La ministre des Affaires francophones, Caroline Mulroney

Mulroney fustige l'AFO et le gouvernement Trudeau

TORONTO — La ministre des Affaires francophones, Caroline Mulroney, n’apprécie pas l’aide financière supplémentaire versée par le gouvernement fédéral à l’Assemblée de la francophonie de l’Ontario (AFO) pour financer la résistance franco-ontarienne.

« Je viens d’apprendre que le gouvernement fédéral a donné une aide supplémentaire à un organisme pour financer des activités politiques et de résistance contre notre gouvernement. Nous savions que le gouvernement Trudeau aimait jouer des jeux politiques, maintenant on sait avec qui il joue ! », fustige la ministre des Affaires francophones, Caroline Mulroney, en entrevue avec ONFR+.

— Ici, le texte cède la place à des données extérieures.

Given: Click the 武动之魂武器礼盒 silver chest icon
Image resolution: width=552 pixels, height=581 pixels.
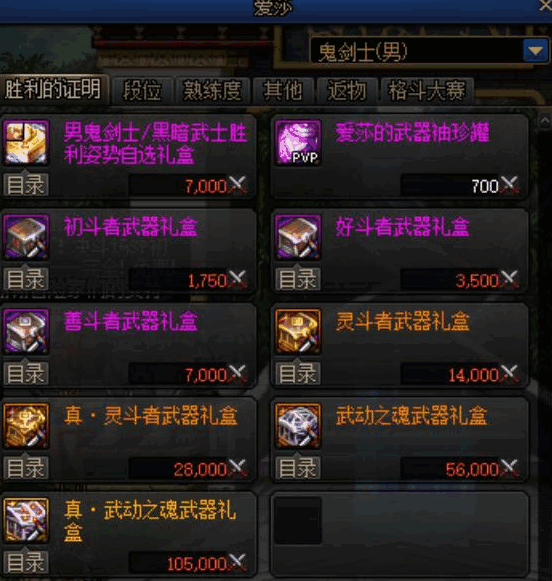Looking at the screenshot, I should [x=298, y=426].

La ministre du Tourisme, des Langues officielles et de la Francophonie, Mélanie Joly, a confirmé avoir versé une aide financière supplémentaire de 200 000 $ à l’AFO au cœur de la crise en Ontario français « pour être en mesure de se mobiliser sur le terrain ». Cette somme aurait permis à l’organisme de faire face au surplus d’activités et de sollicitations généré par la crise.

Interrogée par ONfr mardi, la ministre fédérale s’est dite encore prête à donner un coup de pouce supplémentaire à l’organisme porte-parole des Franco-Ontariens.

Mieux utiliser le financement

« Le gouvernement fédéral pourrait consacrer ce financement à des activités nécessaires à tous les Franco-Ontariens », estime Mme Mulroney, qui rappelle avoir demandé à plusieurs reprises à Ottawa de « corriger le sous-financement des Franco-Ontariens » par rapport aux autres francophones en contexte minoritaire.

En novembre dernier, Mme Mulroney expliquait que « selon l’entente provinciale-fédérale, l’Ontario reçoit 2,78 $ pour chaque francophone contre 7,31 $ pour le Nouveau-Brunswick et 35,71 $ pour le Manitoba. Depuis cinq ans, le fédéral a investi 7 millions dollars par l’entremise de cette entente, alors que l’Ontario en a investi près de 13,2 millions dollars. »

« Pour l’instant, je n’ai pas eu de réponse », dit aujourd’hui la ministre ontarienne.

Son argumentaire avait toutefois été remis en cause par plusieurs intervenants, jugeant qu’il ne tenait pas compte de tous les transferts du fédéral vers les provinces.